A deuterohemin peptide protects a transgenic Caenorhabditis elegans model of Alzheimer's disease by inhibiting Aβ1-42 aggregation

Alzheimer's disease (AD) is a progressive neurodegenerative brain disease and is the most common cause of dementia in the elderly. The main hallmark of AD is the deposition of insoluble amyloid (A beta) outside the neuron, leading to amyloid plaques and neurofibrillary tangles in the brain. Deuterohemin-Ala-His-Thr-Val-Glu-Lys (DhHP-6), a novel porphyrin-peptide, has both microperoxidase activity and cell permeability. In the present study, DhHP-6 efficiently inhibited the aggregation of A beta and reduced the beta-sheet percentage of A beta from 89.1% to 78.3%. DhHP-6 has a stronger affinity (K-D = 100 +/- 12 mu M) for binding with A beta at Phe(4), Arg(5), Val(18), Glu(11) and Glu(22).
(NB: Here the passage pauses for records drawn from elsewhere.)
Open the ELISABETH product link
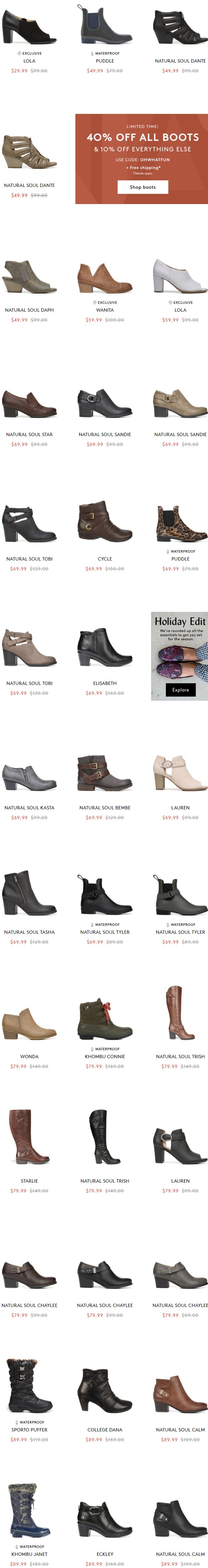 point(105,683)
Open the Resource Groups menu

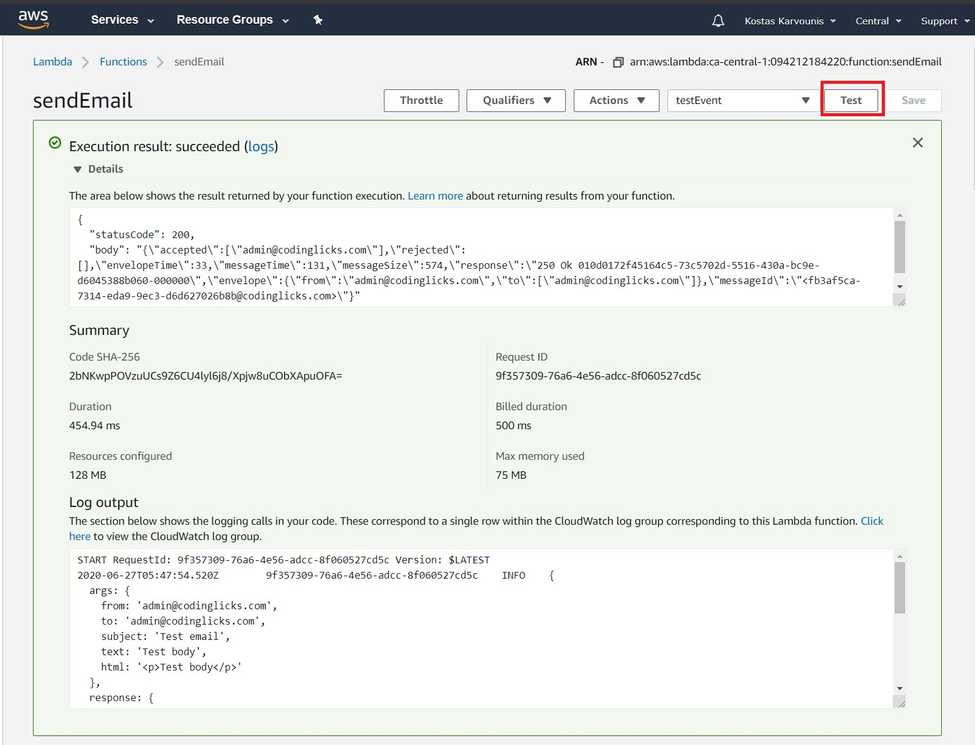(233, 20)
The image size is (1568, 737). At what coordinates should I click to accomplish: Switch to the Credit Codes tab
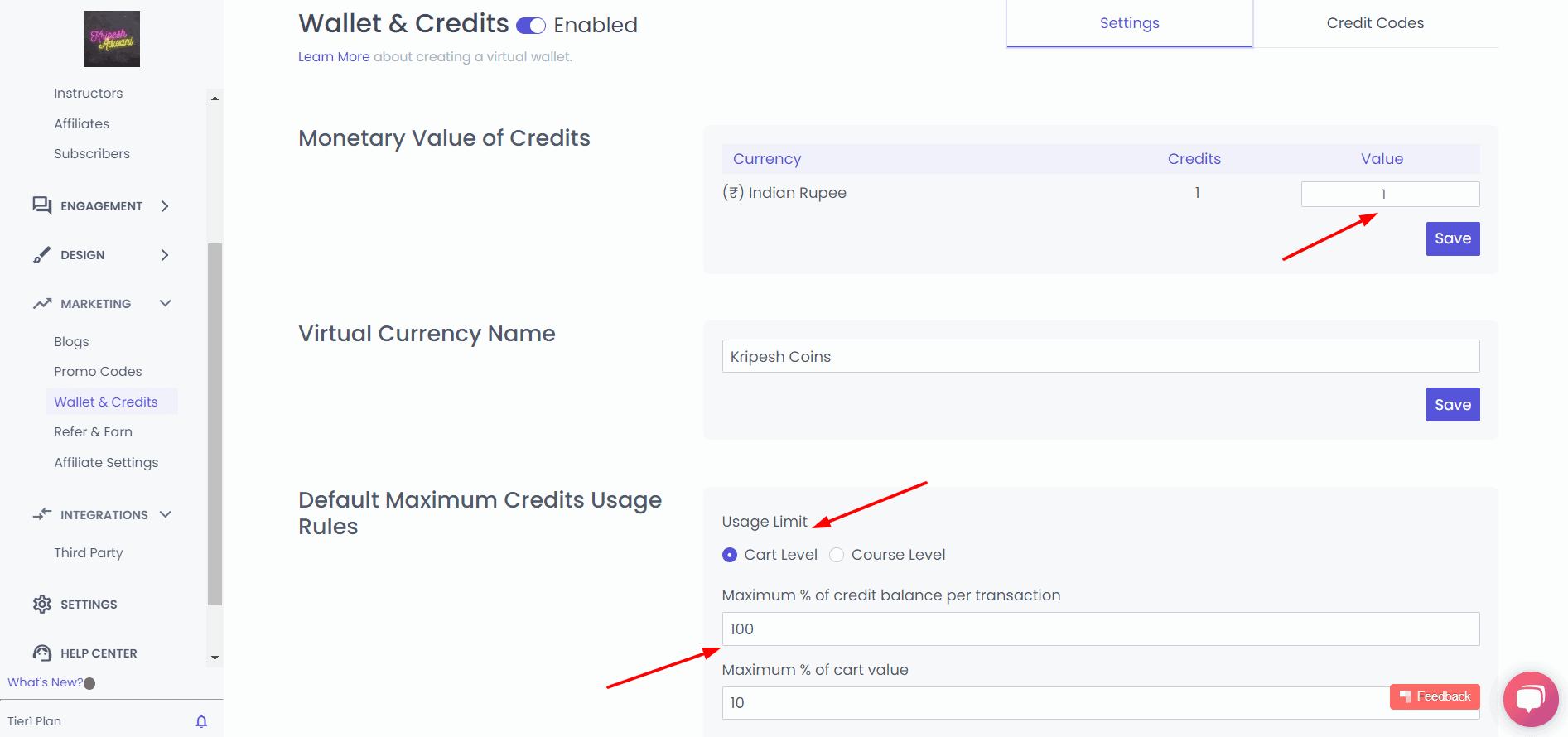[x=1375, y=23]
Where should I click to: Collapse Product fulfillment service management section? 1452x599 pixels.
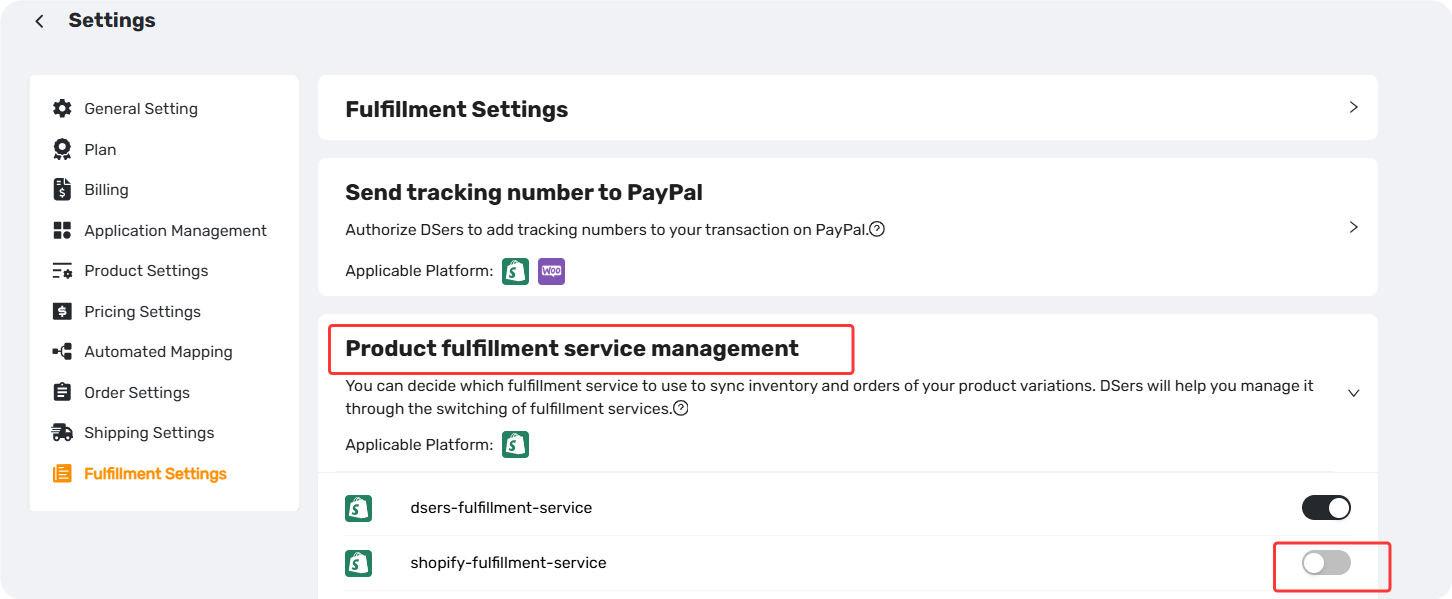click(x=1353, y=393)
In addition, DhHP-6 (100 mu M) significantly prolonged lifespan, alleviated paralysis and reduced A beta plaque formation in the A beta(1-42) transgenic Caenorhabditis elegans CL4176 model of AD. Our results demonstrate that DhHP-6 is a potential drug candidate that efficiently protects a transgenic C. elegans model of Alzheimer's disease by inhibiting A beta aggregation.